Excerpt provided ->
# Thrift store awesomeness



## unpopular (Dec 15, 2011)

My mother in law stopped by to invite us to come along with her to the Salvation Army, where they were selling everything for 10 cents!

Picked up like 10 records, including two Biff Rose albums and a florescent fixture that I plan to use as an exposure unit for alt process. We spent liek eight bucks and walks out with a trunk load of clothes, books, vinyl and household items!

Unfortunately, no camera gear I could use. They had a slide projector, but no lens. Still. Best day ever.


----------



## Josh66 (Dec 15, 2011)

Man, I always here about awesome finds there, but the closest one to me is like 40 miles away...


----------



## unpopular (Dec 15, 2011)

I found a Canon FD 35/2 Concave at goodwill for $35, and it wasn't even on sale.


----------



## kevinkt (Dec 15, 2011)

Isn't it pretty risky to buy stuff at a thrift store, esp camera gear?


----------



## Josh66 (Dec 15, 2011)

How risky can it be if it's only a couple bucks?


----------



## unpopular (Dec 16, 2011)

kevinkt said:


> Isn't it pretty risky to buy stuff at a thrift store, esp camera gear?



Exactly. For a $300 lens I think I could risk $30 bucks! Most of the stuff isn't exactly high end, and some is even over priced. People don't know what they have and they'll just kind of price lenses randomly.

Excerpted records ->
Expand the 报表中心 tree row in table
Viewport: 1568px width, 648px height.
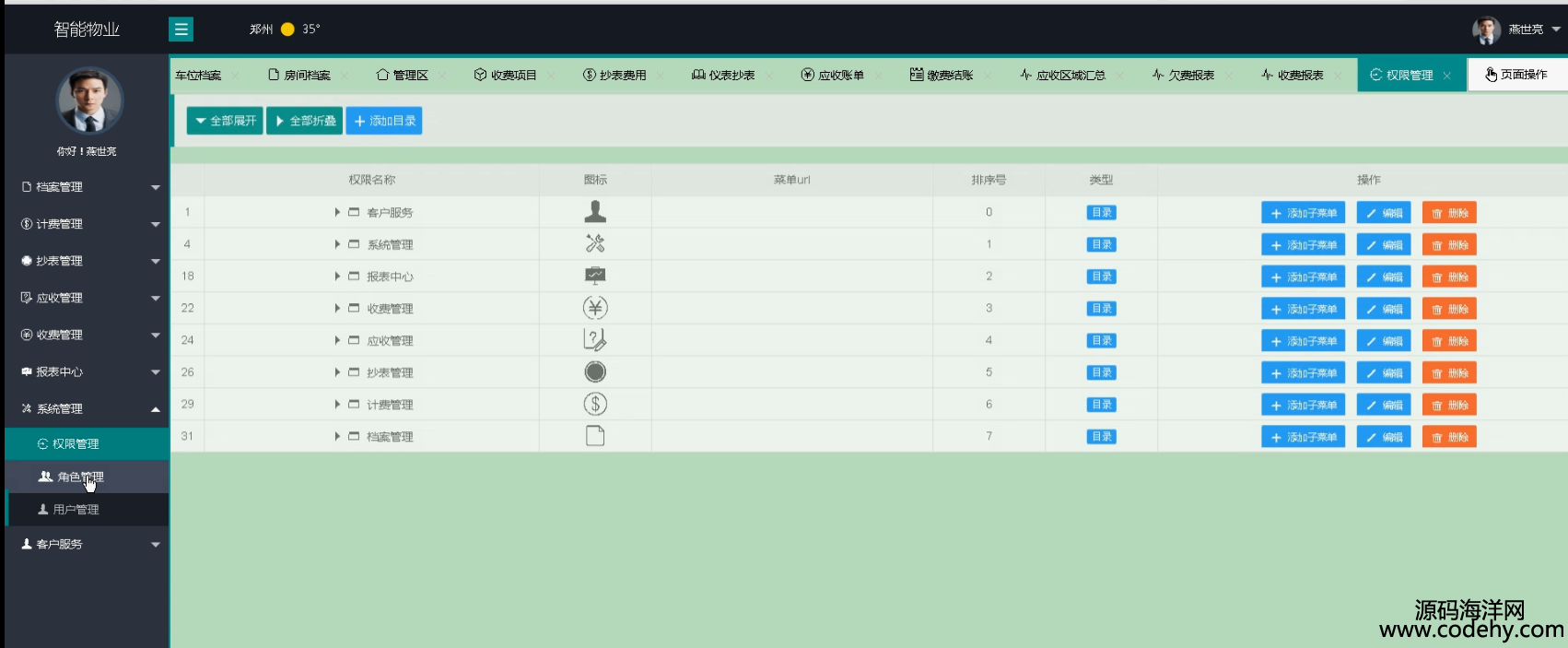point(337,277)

* * *

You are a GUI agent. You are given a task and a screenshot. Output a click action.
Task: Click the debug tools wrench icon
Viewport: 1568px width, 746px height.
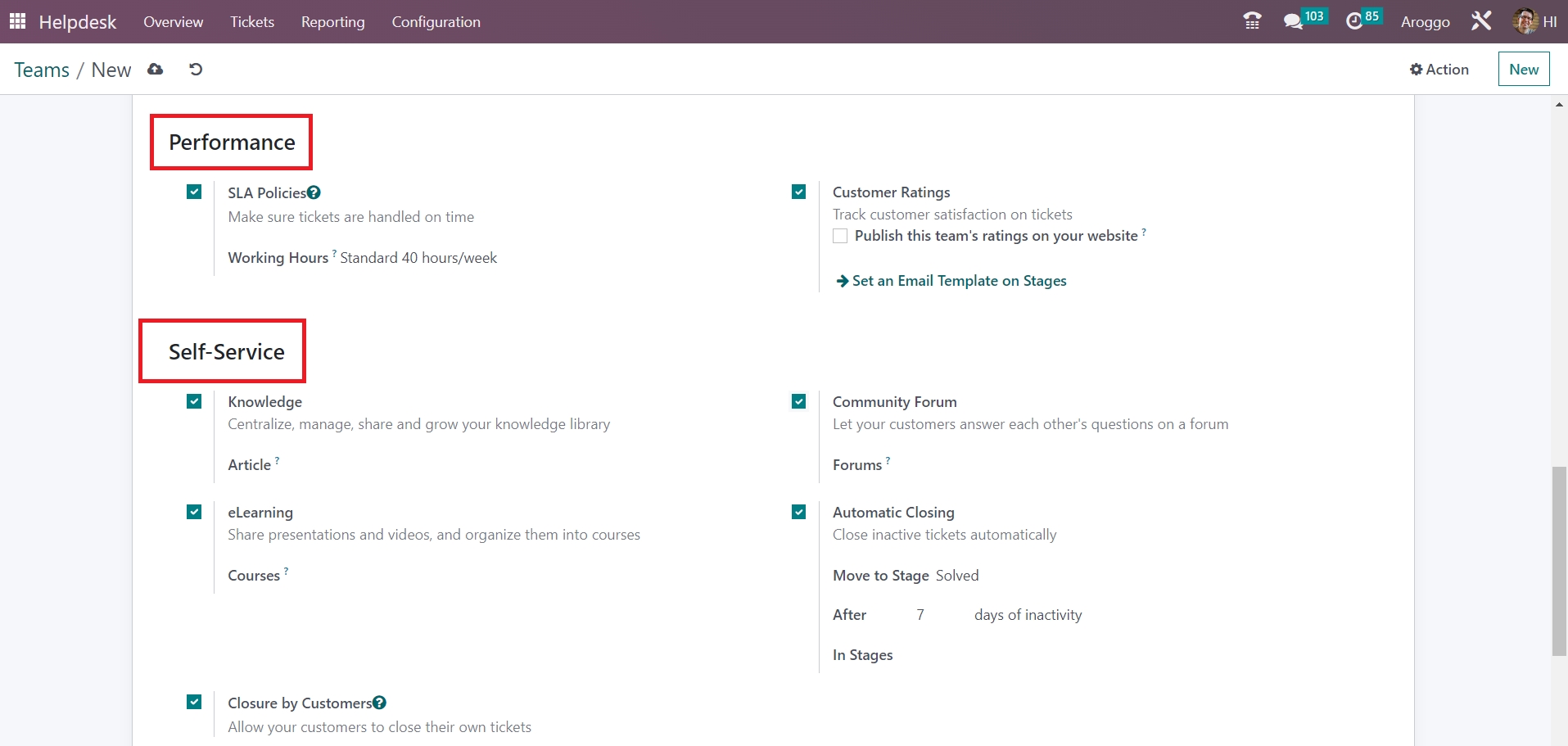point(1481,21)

Goal of the exercise ->
Reproduce word for word the portion of the thrift store thread starting with "Picked up like" and going on through "40 miles away...". The entries play no part in this exercise.

Task answer ->
Picked up like 10 records, including two Biff Rose albums and a florescent fixture that I plan to use as an exposure unit for alt process. We spent liek eight bucks and walks out with a trunk load of clothes, books, vinyl and household items!

Unfortunately, no camera gear I could use. They had a slide projector, but no lens. Still. Best day ever.


----------



## Josh66 (Dec 15, 2011)

Man, I always here about awesome finds there, but the closest one to me is like 40 miles away...